Title: Reducing the Offline-Streaming Gap for Unified ASR Transducer with Consistency Regularization

URL Source: https://arxiv.org/html/2604.19079

Markdown Content:
Andrusenko Bataev Grigoryan Tadevosyan Lavrukhin Ginsburg

###### Abstract

Unification of automatic speech recognition (ASR) systems reduces development and maintenance costs, but training a single model to perform well in both offline and low-latency streaming settings remains challenging. We present a Unified ASR framework for Transducer (RNNT) training that supports both offline and streaming decoding within a single model, using chunk-limited attention with right context and dynamic chunked convolutions. To further close the gap between offline and streaming performance, we introduce an efficient Triton implementation of mode-consistency regularization for RNNT (MCR-RNNT), which encourages agreement across training modes. Experiments show that the proposed approach improves streaming accuracy at low latency while preserving offline performance and scaling to larger model sizes and training datasets. The proposed Unified ASR framework and the English model checkpoint are open-sourced.

###### keywords:

speech recognition, unified modeling, streaming inference, transducer, consistency regularization

## 1 Introduction

Deploying automatic speech recognition (ASR) systems commonly requires both high-accuracy offline transcription and low-latency streaming performance. Maintaining separate models for these regimes increases the cost of model development, training, validation, and deployment. All of these motivate efforts to train a single unified model[Tripathi2020TransformerTO, Yu2020DualmodeAU, Yao2021WeNetPO, Liu2022LearningAD].

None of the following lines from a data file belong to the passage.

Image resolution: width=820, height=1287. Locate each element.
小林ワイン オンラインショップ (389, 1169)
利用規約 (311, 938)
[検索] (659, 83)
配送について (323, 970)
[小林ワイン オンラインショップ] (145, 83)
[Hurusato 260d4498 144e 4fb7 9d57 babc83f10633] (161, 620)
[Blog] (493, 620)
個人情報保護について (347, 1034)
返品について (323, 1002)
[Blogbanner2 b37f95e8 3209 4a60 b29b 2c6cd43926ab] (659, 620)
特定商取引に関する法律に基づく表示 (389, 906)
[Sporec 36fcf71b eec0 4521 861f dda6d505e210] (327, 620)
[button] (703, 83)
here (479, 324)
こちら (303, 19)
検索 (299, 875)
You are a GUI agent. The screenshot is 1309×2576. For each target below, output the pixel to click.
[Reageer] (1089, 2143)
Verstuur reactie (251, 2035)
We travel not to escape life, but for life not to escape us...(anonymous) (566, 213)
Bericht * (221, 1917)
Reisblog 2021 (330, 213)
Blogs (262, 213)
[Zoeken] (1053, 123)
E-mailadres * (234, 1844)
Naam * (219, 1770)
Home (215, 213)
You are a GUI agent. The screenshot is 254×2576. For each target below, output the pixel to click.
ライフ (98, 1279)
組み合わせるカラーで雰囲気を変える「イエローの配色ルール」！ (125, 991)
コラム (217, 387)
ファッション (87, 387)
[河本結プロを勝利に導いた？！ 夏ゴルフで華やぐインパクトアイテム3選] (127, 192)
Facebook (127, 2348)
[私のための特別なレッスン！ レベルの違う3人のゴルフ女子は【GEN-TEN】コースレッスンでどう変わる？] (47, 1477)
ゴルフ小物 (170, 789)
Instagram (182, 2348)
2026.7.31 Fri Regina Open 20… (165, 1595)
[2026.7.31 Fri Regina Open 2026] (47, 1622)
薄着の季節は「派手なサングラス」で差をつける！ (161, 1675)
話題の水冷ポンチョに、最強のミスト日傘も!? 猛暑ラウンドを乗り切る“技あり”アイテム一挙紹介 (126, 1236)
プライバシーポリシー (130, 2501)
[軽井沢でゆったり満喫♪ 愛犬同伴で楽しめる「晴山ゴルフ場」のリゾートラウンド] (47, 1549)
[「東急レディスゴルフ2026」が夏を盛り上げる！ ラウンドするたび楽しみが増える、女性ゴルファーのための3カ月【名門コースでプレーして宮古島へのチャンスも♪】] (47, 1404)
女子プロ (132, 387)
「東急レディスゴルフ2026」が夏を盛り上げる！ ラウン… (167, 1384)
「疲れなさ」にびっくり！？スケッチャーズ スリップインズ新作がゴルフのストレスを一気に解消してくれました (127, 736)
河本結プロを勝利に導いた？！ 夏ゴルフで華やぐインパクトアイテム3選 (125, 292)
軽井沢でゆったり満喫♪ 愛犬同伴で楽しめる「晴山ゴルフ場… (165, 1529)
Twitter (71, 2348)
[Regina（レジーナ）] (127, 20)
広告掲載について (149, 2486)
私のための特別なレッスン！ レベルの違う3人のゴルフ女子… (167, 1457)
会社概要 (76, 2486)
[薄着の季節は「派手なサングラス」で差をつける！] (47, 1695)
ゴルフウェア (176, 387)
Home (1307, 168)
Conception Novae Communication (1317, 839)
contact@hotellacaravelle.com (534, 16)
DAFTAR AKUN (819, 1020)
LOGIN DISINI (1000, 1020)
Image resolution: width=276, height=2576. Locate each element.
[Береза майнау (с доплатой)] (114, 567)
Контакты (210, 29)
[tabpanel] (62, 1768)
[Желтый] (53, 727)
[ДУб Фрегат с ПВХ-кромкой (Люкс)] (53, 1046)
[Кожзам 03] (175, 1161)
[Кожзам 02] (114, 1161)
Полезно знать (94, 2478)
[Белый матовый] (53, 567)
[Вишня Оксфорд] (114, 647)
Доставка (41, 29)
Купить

The Transducer ASR architecture (RNNT)[graves2012rnnt] is natural for streaming inference, as the RNNT decoder depends only on the previous token output. However, the most popular encoder model based on Conformer architecture[conformer] introduces a training-inference mismatch in its multi-head attention (MHA) and convolution blocks during chunked decoding.

It is common to use chunk-limited attention to adapt the MHA block for streaming inference[Chen2020DevelopingRS, Moritz2020StreamingAS]. To limit context in convolutions, causal convolutions can be used, which prevent the current audio frame from accessing future context. These methods enable effective streaming adaptation even under minimal delays of 1-2 frames[Noroozi2023StatefulCW]. However, all of these lead to a noticeable accuracy degradation compared to offline models.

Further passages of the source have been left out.